== Segment start ==
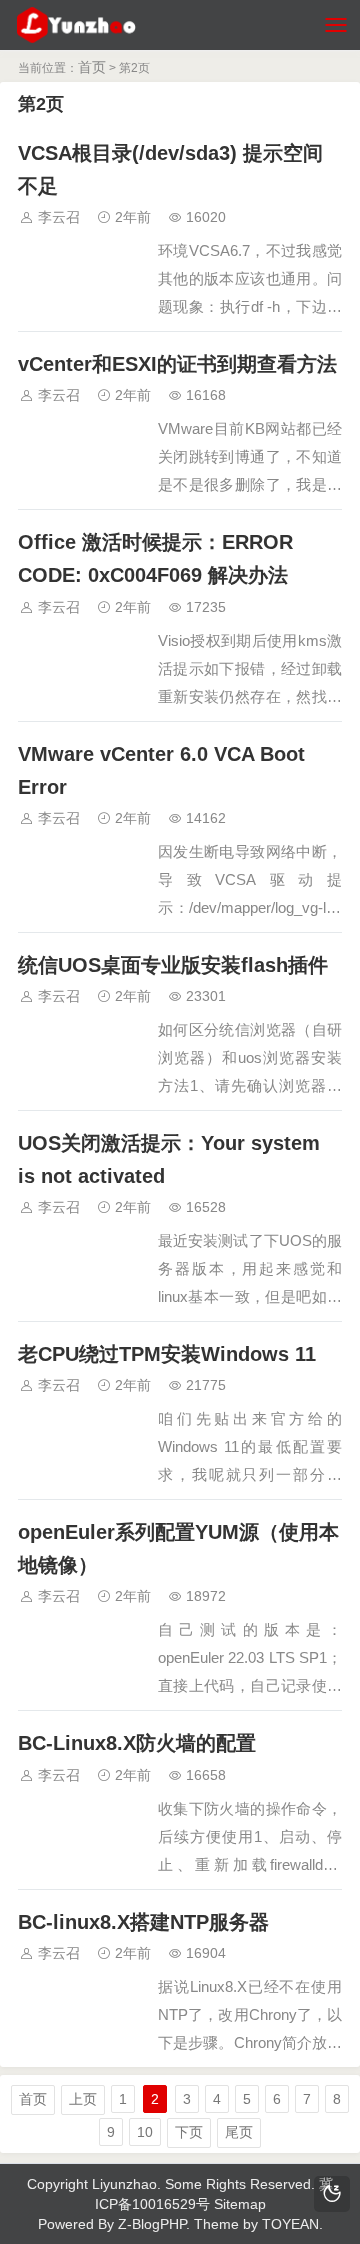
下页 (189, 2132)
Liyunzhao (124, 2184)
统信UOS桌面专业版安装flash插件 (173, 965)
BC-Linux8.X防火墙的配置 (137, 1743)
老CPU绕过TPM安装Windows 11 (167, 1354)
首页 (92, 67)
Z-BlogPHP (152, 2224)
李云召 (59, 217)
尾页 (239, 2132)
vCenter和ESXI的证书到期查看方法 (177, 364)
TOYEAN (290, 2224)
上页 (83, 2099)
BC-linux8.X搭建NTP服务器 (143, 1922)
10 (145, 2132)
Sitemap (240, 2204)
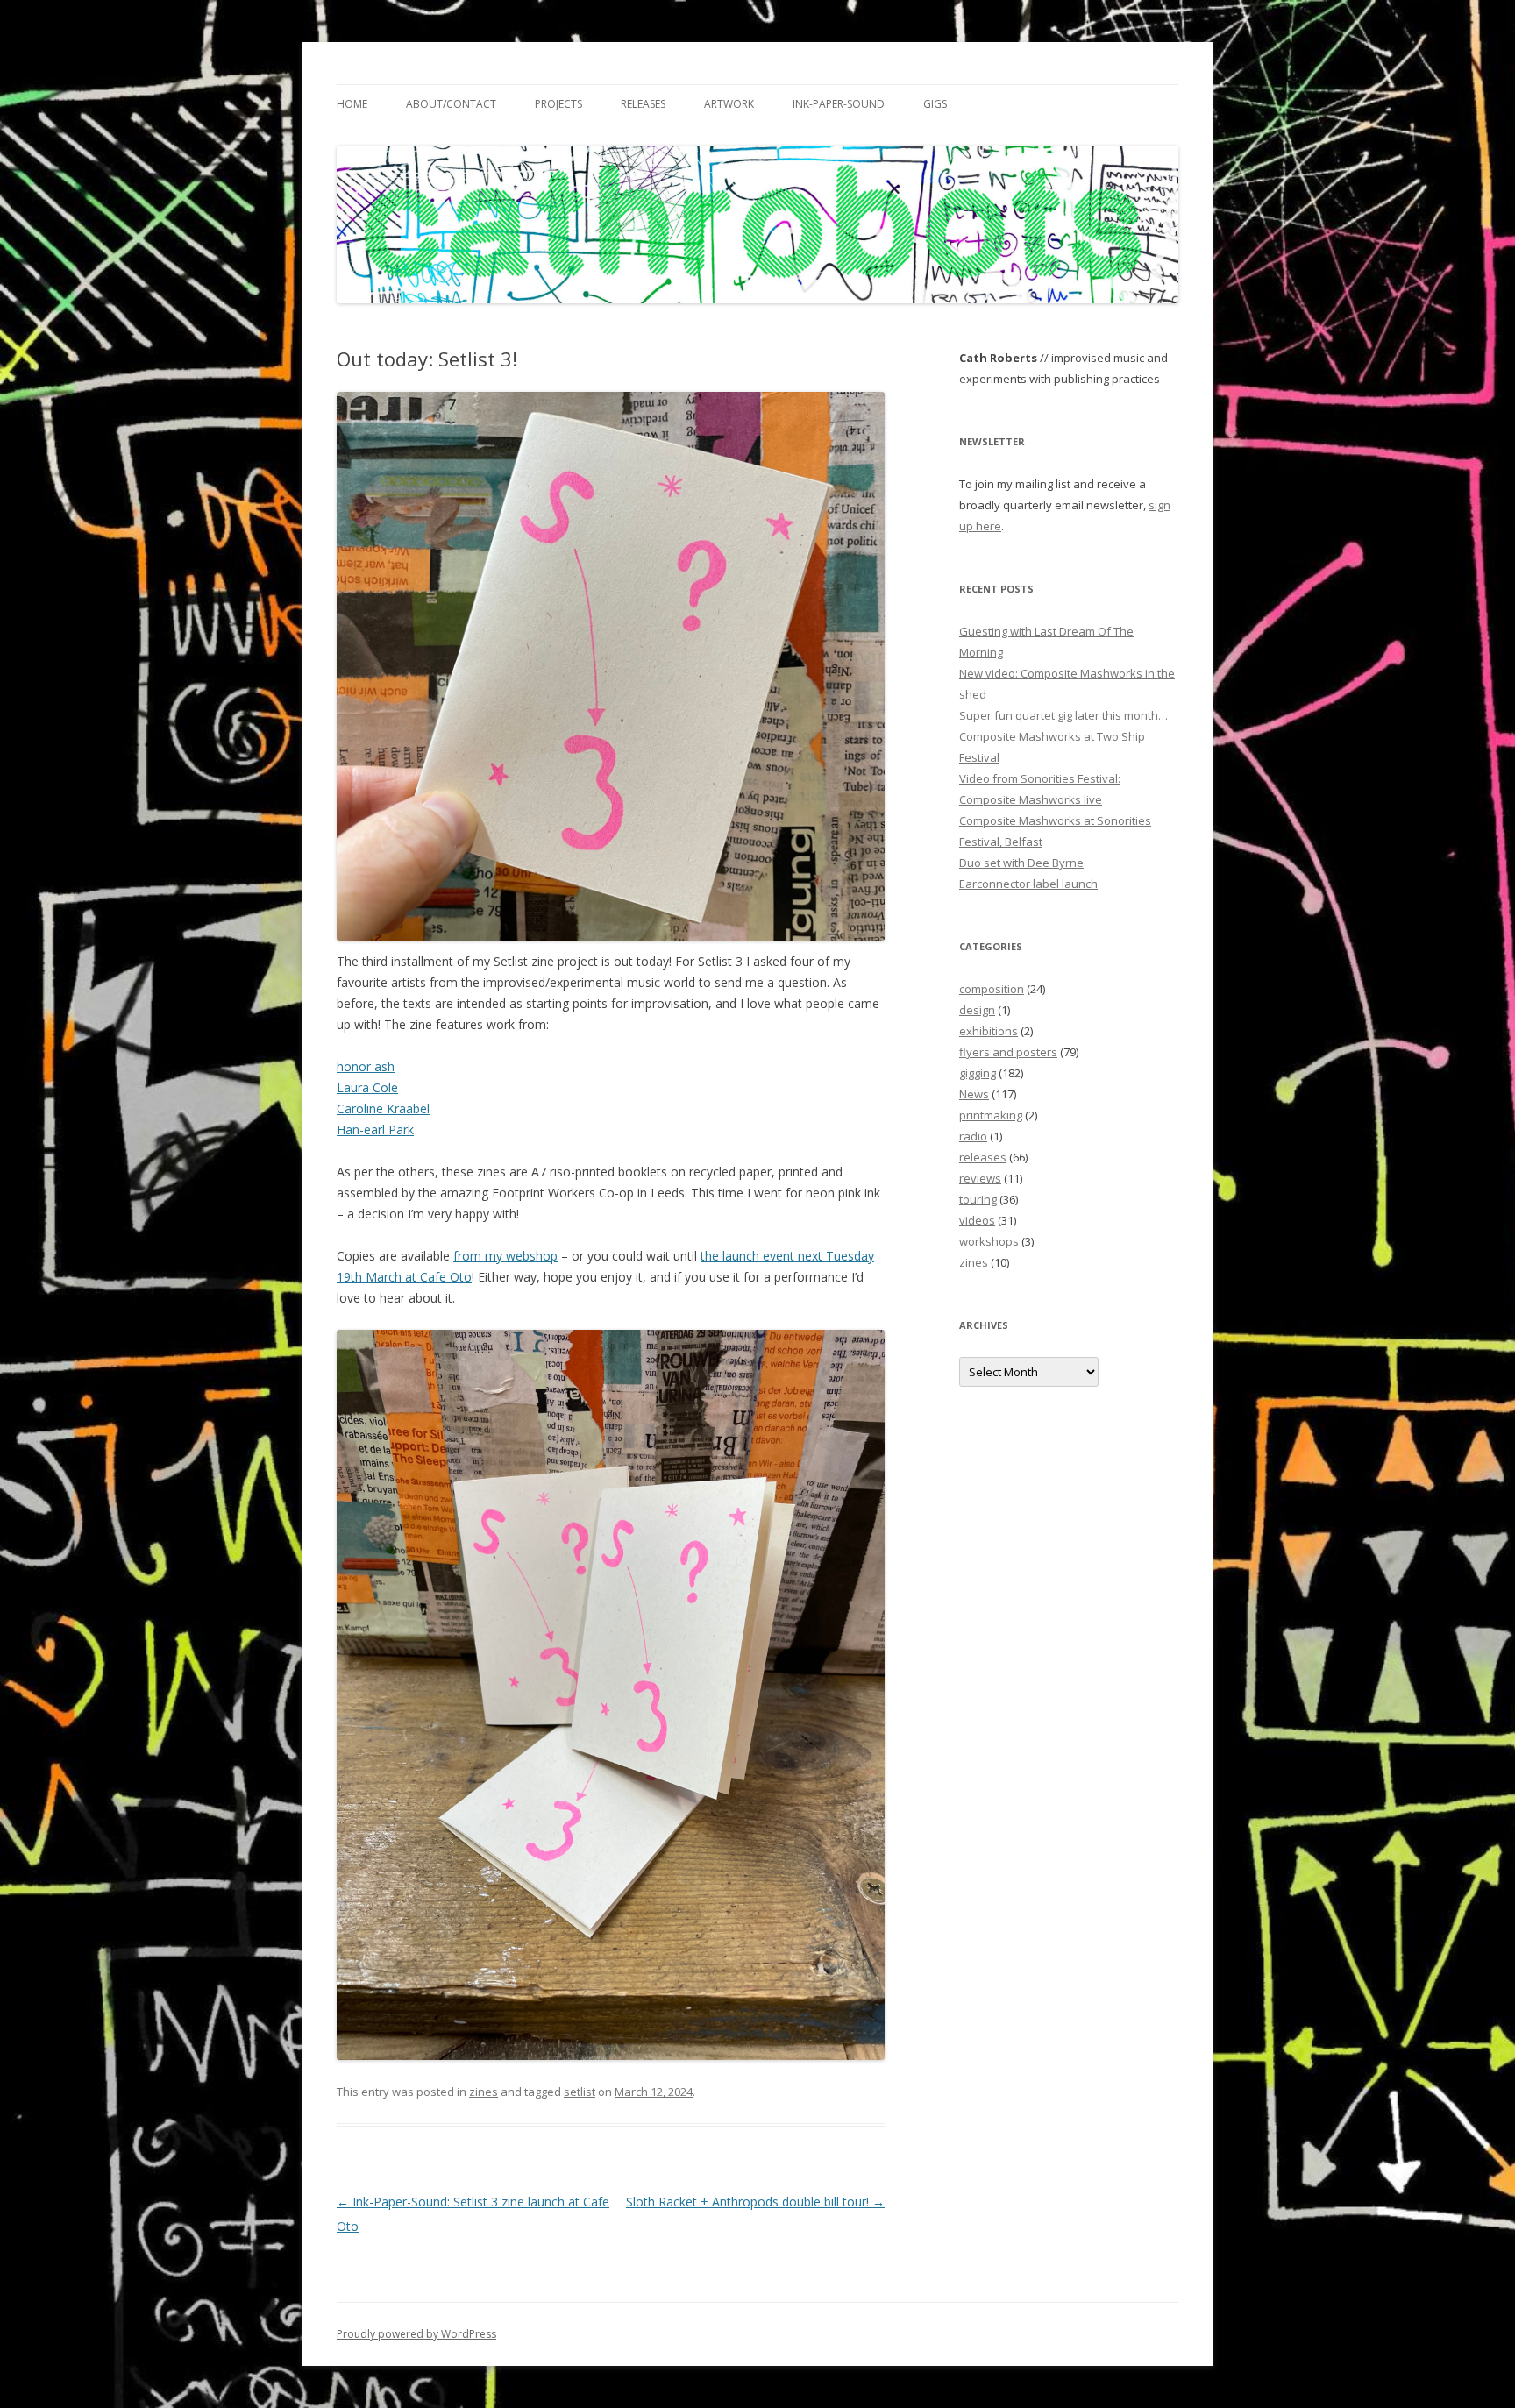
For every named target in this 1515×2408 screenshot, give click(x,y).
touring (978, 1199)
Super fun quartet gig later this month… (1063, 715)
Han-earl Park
== Segment end ==
# What needs to be done
Looking at the records above, how many lines contain "this"? Only the number is needed.

# Exercise result
2